Our patients' expectations — to be treated with courtesy and respect, to be informed so they can understand what's happening, to have a restful and safe environment — are hardly unreasonable. When you, or a loved one, is the patient, it's what you always want, too. With the HCAHPS survey, we get a chance to see how we meet those expectations, and how well we live up to our own vision of providing patient-centered care.

Oct. 1: A key date for inpatient surveys

There will be a new name and a new look to Backus Hospital's inpatient surveys starting Oct. 1. The purpose of the surveys remains the same, though: To better understand our patients' perception of their hospital experience, and to use the results to improve.

Starting with the new Fiscal Year, we will switch from Press, Ganey Associates surveys to those designed by the National Research Corporation and the Picker Institute, called NRC+Picker.

Oct. 1 is a very important date in another area of patient surveys, as well: It marks the start of the public survey period for a new national standardized inpatient survey, called HCAHPS (Hospital Consumer Assessment of Healthcare Providers and Systems).

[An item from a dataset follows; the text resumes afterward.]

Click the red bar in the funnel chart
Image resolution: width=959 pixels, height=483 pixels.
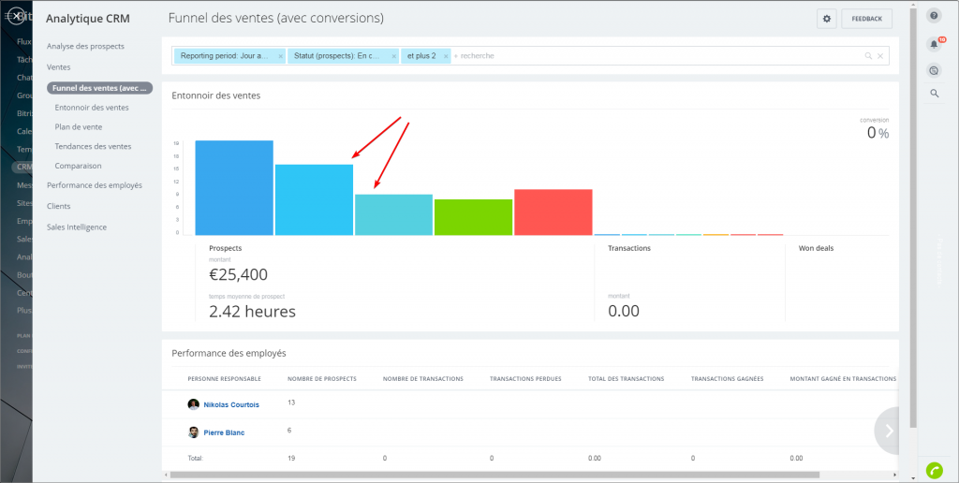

"Making sure our patients have the best possible hospital experience is why each os us is here," said Keith Fontaine, Vice President, Corporate Communications. "Patient-centered care is not just the job of direct caregivers. We all have important roles to play, because we all share a common purpose: Making Backus a hospital where patients and families know they'll get exceptional care."

We will explore the new inpatient survey and the HCAHPS survey in greater detail in future posts. Here are a few questions and answers you may find helpful at the outset:


  • Why change surveys? We've used Press, Ganey for more than five years.
    The short answer is that the Picker survey aligns much better with the HCAHPS questions, which we are required to include at the start of the survey.
    NRC+Picker attempts to measure the quality of patients' experience, asking the extent to which a relevant behavior or process did or did not occur (always, usually, sometimes or never).
    Press, Ganey attempts to measure patients' satisfaction with the care or service they received on a 1-to-5 scale (very poor, poor, fair, good, very good).
    The new national HCAHPS survey uses the experience approach, arguing that this yields less subjective and more actionable results.

  • Give me an example:
    Press Ganey:
    Nurses’ attitude toward your requests:
    1 -- 2 -- 3 -- 4 -- 5
    (very poor, poor, fair, good, very good)

    HCAHPS / Picker:
    During this hospital stay, how often did the nurses listen carefully to you?
    Never -- Sometimes -- Usually -- Always

  • Is there a Picker survey philosophy?
    The Picker survey is based on eight "dimensions" of patient-centered care -- items that mattered most to patients. These areas were developed by Harvard and NRC researchers, based on focus groups with more than 8,000 patients, and have been adopted by the Institute of Medicine. The dimensions are: Respect, Coordination, Education, Comfort, Emotional Support, Family/Friends, Transition, and Access.

By measuring the frequency of specific behaviors, Picker believes hospitals can more readily know what to act upon to improve the patient experience.